▶ _Records from a dataset_:

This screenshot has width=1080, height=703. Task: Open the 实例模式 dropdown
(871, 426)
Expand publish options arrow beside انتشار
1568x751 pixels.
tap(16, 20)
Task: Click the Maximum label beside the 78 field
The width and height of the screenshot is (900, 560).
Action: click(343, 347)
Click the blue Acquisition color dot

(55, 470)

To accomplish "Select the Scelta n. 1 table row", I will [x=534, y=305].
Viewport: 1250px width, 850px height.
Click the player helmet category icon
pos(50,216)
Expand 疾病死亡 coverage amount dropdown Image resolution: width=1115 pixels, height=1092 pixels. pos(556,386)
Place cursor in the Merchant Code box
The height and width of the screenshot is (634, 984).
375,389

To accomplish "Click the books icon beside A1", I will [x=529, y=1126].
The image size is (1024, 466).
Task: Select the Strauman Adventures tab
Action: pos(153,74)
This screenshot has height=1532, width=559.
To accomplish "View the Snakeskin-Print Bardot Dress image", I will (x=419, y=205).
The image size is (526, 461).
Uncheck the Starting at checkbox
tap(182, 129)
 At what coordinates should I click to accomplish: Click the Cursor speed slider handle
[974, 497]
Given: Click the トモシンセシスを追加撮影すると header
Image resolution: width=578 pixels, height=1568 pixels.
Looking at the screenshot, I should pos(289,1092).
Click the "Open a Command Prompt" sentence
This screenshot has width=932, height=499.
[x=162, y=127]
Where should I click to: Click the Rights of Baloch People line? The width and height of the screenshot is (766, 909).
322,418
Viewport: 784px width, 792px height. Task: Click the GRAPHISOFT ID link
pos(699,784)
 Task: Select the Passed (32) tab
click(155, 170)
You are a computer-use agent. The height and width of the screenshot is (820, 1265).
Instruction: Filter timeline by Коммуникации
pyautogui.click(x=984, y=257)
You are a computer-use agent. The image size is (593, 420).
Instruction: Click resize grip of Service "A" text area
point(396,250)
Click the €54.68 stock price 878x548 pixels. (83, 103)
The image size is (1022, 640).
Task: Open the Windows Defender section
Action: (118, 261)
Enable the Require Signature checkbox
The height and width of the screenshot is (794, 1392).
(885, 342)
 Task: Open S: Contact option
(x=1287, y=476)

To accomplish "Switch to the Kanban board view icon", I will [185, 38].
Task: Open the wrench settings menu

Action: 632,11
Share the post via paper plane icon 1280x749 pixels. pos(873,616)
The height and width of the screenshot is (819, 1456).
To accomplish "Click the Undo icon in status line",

▶ _Your instructions_:
Please set down all of the records exactly.

▶ _Task solution_:
This screenshot has width=1080, height=703. Task: Open the 实例模式 dropdown
(871, 426)
Expand publish options arrow beside انتشار
1568x751 pixels.
tap(16, 20)
Task: Click the Maximum label beside the 78 field
The width and height of the screenshot is (900, 560).
Action: click(343, 347)
Click the blue Acquisition color dot

(55, 470)

To accomplish "Select the Scelta n. 1 table row", I will [x=534, y=305].
Viewport: 1250px width, 850px height.
Click the player helmet category icon
pos(50,216)
Expand 疾病死亡 coverage amount dropdown Image resolution: width=1115 pixels, height=1092 pixels. pos(556,386)
Place cursor in the Merchant Code box
The height and width of the screenshot is (634, 984).
375,389

To accomplish "Click the books icon beside A1", I will [x=529, y=1126].
The image size is (1024, 466).
Task: Select the Strauman Adventures tab
Action: pos(153,74)
This screenshot has height=1532, width=559.
To accomplish "View the Snakeskin-Print Bardot Dress image", I will (x=419, y=205).
The image size is (526, 461).
Uncheck the Starting at checkbox
tap(182, 129)
 At what coordinates should I click to accomplish: Click the Cursor speed slider handle
[974, 497]
Given: Click the トモシンセシスを追加撮影すると header
Image resolution: width=578 pixels, height=1568 pixels.
Looking at the screenshot, I should pos(289,1092).
Click the "Open a Command Prompt" sentence
This screenshot has width=932, height=499.
[x=162, y=127]
Where should I click to: Click the Rights of Baloch People line? The width and height of the screenshot is (766, 909).
322,418
Viewport: 784px width, 792px height. Task: Click the GRAPHISOFT ID link
pos(699,784)
 Task: Select the Passed (32) tab
click(155, 170)
You are a computer-use agent. The height and width of the screenshot is (820, 1265).
Instruction: Filter timeline by Коммуникации
pyautogui.click(x=984, y=257)
You are a computer-use agent. The image size is (593, 420).
Instruction: Click resize grip of Service "A" text area
point(396,250)
Click the €54.68 stock price 878x548 pixels. (83, 103)
The image size is (1022, 640).
Task: Open the Windows Defender section
Action: (118, 261)
Enable the Require Signature checkbox
The height and width of the screenshot is (794, 1392).
(885, 342)
 Task: Open S: Contact option
(x=1287, y=476)

To accomplish "Switch to the Kanban board view icon", I will [185, 38].
Task: Open the wrench settings menu

Action: 632,11
Share the post via paper plane icon 1280x749 pixels. pos(873,616)
The height and width of the screenshot is (819, 1456).
To accomplish "Click the Undo icon in status line",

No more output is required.